Eradicating Illiteracy: Are We Faring Well?

Eradicating Illiteracy: Are We Faring Well?Eradicating Illiteracy: Are We Faring Well?

More than 750 million adults, including 115 million young people across the world are illiterate, said UN Secretary-General Ban Ki-moon in his message on the occasion of International Literacy Day (September 8).

Recalling the global pledge to meet the 17 universal, integrated and interdependent goals on the 2030 Agenda for Sustainable Development, Ban called on governments across the globe and their partners to join forces for universal literacy to translate the vision of the agenda into reality and build peaceful, just, inclusive and sustainable societies.

Of the 750 million, two thirds are female. Some 250 million children of primary school age lack basic literacy skills and 124 million children and adolescents receive no schooling at all.

“Literacy stands at heart of the 2030 Agenda. It is a foundation for human rights, gender equality, and sustainable societies. It is essential to all our efforts to end extreme poverty and promote well-being for all people,” wrote Ban, the UN Information Center reported.

“The obstacles to sustainable development can and must be overcome by developing and implementing the right policies, backed up by commitment and resources,” Ban stressed. “We need to ensure that those out of school get access to quality learning opportunities, we need to improve the quality of schooling, and we need to promote adult education and learning.

 98% of Iranians Literate

Iran was an active participant in the negotiation of the Sustainable Development Goals, and now the government is putting the goals, including elimination of illiteracy, into operation through the context of the next economic development plan (2016-2021) now under review in the Majlis.

As of September 2015, 97% of young adults (aged between 15 and 24) were literate without any gender discrepancy as against 85%, in 2008, well ahead of the regional average of 62%.

According to Ali Baqerzadeh, deputy education minister and head of the Literacy Movement Organization, the free adult literacy programs have seen a 2.5-fold increase in 2015, compared to the prior two years. At present, 98.2% of people in the age group 15-24 years and 88.47% in the age group 25-64 years have acquired reading and writing skills.

While the literacy rate among the 10-49 age group is 97%, wide-ranging illiteracy in the six provinces of Sistan-Baluchestan, West Azarbaijan, Kerman, Kordestan, Northern Khorasan and Lorestan, has nudged the provincial authorities to take action in promoting literacy campaigns under local programs in each district.

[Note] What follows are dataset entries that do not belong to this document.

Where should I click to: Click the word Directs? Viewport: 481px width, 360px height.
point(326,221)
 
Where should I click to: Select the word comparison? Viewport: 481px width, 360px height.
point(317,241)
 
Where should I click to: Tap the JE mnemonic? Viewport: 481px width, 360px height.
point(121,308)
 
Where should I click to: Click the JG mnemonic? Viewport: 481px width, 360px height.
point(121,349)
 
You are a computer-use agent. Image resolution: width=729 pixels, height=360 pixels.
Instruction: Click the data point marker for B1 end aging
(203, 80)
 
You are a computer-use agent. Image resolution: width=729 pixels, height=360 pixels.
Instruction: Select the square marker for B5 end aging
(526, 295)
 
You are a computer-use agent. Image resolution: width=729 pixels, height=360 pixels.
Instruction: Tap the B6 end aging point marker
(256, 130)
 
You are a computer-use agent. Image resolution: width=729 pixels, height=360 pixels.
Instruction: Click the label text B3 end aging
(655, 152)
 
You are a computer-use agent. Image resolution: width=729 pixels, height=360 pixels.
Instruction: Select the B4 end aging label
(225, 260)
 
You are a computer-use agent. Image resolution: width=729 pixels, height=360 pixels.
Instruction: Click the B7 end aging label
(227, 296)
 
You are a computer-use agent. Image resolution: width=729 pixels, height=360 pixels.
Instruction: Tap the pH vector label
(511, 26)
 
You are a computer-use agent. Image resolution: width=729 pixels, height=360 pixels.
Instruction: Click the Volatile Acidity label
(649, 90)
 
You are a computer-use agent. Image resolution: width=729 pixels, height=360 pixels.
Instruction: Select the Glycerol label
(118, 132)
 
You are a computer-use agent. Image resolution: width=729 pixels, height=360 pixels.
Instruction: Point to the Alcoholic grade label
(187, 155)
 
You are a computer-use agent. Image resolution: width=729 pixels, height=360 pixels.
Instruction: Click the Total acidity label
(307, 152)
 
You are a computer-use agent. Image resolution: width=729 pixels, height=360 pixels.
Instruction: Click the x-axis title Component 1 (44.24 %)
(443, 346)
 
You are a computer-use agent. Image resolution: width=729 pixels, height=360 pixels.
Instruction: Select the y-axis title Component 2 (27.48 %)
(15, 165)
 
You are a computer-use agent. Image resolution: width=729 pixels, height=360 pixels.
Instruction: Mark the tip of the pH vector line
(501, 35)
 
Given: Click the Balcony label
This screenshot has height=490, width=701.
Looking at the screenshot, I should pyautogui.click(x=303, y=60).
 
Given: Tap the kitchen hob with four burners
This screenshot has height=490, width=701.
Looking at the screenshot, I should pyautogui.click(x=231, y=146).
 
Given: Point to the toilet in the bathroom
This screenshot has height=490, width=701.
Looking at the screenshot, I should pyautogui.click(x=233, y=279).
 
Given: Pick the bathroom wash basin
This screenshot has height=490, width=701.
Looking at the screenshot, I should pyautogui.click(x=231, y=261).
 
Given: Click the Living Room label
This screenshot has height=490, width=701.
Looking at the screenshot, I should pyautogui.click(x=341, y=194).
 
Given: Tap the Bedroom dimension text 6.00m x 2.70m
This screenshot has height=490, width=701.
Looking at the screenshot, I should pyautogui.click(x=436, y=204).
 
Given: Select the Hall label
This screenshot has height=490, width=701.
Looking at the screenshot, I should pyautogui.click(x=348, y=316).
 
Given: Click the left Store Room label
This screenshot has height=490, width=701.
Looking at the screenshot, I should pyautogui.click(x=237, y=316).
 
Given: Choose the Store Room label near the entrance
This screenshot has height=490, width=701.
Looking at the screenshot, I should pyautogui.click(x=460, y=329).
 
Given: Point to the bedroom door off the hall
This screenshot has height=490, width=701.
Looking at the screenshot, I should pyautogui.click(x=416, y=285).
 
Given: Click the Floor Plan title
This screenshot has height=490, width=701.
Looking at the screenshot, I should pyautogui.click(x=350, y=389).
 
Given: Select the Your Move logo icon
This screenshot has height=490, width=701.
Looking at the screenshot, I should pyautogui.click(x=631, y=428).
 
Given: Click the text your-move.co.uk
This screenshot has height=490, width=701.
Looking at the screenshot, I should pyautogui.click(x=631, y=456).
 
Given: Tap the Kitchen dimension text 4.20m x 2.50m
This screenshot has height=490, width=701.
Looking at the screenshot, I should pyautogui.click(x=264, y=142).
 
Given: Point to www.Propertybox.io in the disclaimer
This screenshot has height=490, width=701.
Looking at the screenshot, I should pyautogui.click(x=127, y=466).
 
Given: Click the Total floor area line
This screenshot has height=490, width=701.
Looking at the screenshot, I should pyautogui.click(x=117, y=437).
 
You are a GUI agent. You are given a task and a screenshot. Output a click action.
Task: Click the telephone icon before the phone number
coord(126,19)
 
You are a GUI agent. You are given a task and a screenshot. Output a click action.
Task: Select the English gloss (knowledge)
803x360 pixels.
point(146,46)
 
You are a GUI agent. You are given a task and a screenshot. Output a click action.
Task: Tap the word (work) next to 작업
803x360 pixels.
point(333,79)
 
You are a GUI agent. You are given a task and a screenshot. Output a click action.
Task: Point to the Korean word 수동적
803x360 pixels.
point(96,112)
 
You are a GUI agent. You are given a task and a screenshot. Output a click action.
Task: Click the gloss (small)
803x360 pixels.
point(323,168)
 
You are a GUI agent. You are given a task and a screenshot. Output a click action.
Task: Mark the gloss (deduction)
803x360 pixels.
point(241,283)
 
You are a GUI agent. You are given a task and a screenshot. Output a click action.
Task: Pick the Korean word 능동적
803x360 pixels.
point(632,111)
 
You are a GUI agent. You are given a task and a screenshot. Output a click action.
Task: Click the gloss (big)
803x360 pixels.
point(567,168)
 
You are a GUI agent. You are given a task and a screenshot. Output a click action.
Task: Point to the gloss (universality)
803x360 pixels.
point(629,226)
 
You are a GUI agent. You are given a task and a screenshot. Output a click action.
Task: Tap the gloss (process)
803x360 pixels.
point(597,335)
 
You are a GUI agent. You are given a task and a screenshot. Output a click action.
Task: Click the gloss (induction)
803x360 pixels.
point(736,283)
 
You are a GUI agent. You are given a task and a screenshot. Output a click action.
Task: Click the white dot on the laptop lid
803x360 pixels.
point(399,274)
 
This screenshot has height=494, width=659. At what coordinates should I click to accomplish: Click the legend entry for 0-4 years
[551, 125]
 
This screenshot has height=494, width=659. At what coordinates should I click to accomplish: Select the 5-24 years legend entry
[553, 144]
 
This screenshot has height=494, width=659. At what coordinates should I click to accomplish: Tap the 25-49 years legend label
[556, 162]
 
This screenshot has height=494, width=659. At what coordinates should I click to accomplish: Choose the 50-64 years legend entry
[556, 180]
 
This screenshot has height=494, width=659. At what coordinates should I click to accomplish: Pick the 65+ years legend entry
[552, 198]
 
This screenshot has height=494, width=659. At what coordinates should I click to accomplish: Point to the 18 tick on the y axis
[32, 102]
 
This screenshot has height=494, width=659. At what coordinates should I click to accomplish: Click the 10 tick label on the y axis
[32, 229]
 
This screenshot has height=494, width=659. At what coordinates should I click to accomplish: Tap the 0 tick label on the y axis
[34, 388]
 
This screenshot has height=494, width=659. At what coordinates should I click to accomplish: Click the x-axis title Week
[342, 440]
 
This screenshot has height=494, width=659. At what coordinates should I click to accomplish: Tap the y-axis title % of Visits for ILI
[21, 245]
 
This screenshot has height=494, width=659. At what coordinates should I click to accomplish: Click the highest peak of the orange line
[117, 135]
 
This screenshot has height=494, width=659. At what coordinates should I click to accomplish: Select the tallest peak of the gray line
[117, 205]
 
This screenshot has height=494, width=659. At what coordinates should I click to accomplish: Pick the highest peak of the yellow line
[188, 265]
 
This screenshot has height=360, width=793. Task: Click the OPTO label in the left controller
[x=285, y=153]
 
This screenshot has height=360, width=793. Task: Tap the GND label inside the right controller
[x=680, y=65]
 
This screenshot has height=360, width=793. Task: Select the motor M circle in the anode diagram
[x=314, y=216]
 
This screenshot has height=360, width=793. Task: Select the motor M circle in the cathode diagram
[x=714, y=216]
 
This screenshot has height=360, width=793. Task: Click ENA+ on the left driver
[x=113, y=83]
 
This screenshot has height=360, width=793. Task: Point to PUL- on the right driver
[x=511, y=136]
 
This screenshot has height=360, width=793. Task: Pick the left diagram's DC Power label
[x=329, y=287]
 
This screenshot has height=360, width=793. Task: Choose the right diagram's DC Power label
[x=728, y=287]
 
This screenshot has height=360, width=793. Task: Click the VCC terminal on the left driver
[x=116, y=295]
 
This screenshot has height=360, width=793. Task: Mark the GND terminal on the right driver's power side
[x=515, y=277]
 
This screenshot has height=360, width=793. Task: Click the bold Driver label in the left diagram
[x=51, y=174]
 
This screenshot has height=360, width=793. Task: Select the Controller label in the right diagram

Among the 3.45 million illiterates at present, around 1 million are absolute illiterates. Women constitute a larger part of the illiterate population and a considerable number have missed the chance of education for various reasons such as poverty or family traditions that do not support female education.

The office of the Vice Presidency for Women and Family Affairs signed an MOU with the Education Ministry in 2014 to provide primary school education for at least 10% of the girls in 10 provinces. Besides, efforts were made to ease their access to learning centers and textbooks.

The plan covered 3% or 2,500 girls in the 10 provinces of Bushehr, North and South Khorasan, Sistan-Baluchestan, Khuzestan, Golestan, Kerman, Lorestan, Markazi and Hormozgan, which have the highest number of girls who have missed primary school education.

The MOU was extended in the last academic year that ended in June and a similar scheme is planned for the upcoming academic year that starts in September.

The LMO has also cooperated with the vice-presidency to promote literacy among nomadic women and girls in East Azarbaijan, Ardebil, Fars and Kohgiluyeh-Boyer Ahmad provinces. The scheme offered education to 2,000 illiterate or poorly educated nomadic women between 10 and 49 years of age.